Subramani, a villager, is an obsessive fan of Ranjani, an actress based in Madras. When the village elder speaks ill of Ranjani, Subramani murders him. Subramani moves to Madras, and after persistently stalking Ranjani without her knowledge, he eventually becomes her driver. Ranjani eventually becomes aware of Subramani's lust for her and rebuffs him. Later when Subramani enters Ranjani's room, he finds her slain corpse. He is startled, and while trying to hide her corpse, he accidentally kills a visiting press photographer, and intentionally murders Ranjani's manager when he sees the corpse. When Ranjani's younger sister Vidya and her daughter arrive, Subramani hides. Afterwards he hides Ranjani's corpse in the trunk of a car but Vidya finds it. She later tells her husband, a police inspector, that Subramani is behind the murders of Ranjani, her manager and the photographer. Subramani holds the couple's daughter hostage, but is outsmarted by the couple. He fights the inspector but is defeated, and dies near Ranjani's corpse.

== Production ==
Stills Ravi, a still photographer, agreed to produce the film because of his friendship with Manobala and admiration for Mohan. The latter charged no fee for acting in the film. Mohan's voice was dubbed by Ratnakumar, instead of his usual dubbing artist S. N. Surendar. The dialogues were written by M. S. Madhu, cinematography was handled by K. Rajpreeth and editing by Gowthaman. The film was launched at Prasad Studios along with song recording.

== Soundtrack ==
The music was composed by Gangai Amaran.

Track listing
| No. | Title | Lyrics | Singer(s) | Length |
|---|---|---|---|---|
| 1. | "Poove Ilam Poove" | Muthulingam | S. Janaki |  |
| 2. | "Oru Devathai" | Mu.
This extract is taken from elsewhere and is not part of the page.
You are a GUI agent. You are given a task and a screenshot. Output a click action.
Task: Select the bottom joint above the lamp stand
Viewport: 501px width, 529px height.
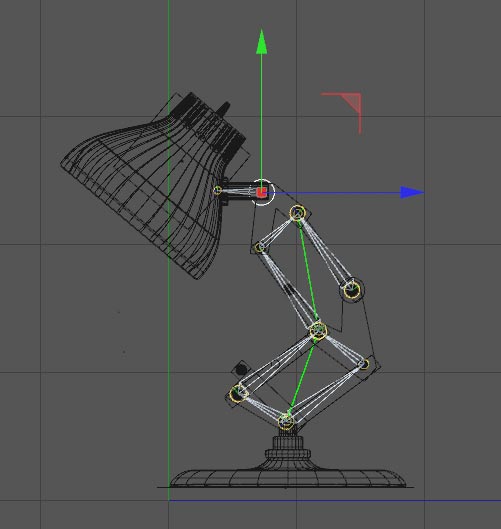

Metha | S. P. Balasubrahmanyam, P. Susheela |  |
| 3. | "Poovula Maalai" | Gangai Amaran | Malaysia Vasudevan, S. P. Sailaja |  |

== Release and reception ==
Naan Ungal Rasigan was released on 11 October 1985. Jayamanmadhan of Kalki praised the performance of Mohan but found his characterisation confusing while also praising Radhika and Nalini's performance and certain scenes for providing thrills and concluded maybe Manobala is more used to horror scenes than emotional scenes however when the cards keep stacking up like a house of cards, even the horror will become tasteless which something he should understand while making his next film. Anna gave a negative review criticising the music, dialogues and direction and noted the film is lousy from start to end and should be awarded the lousiest film of the year. The film failed at the box office.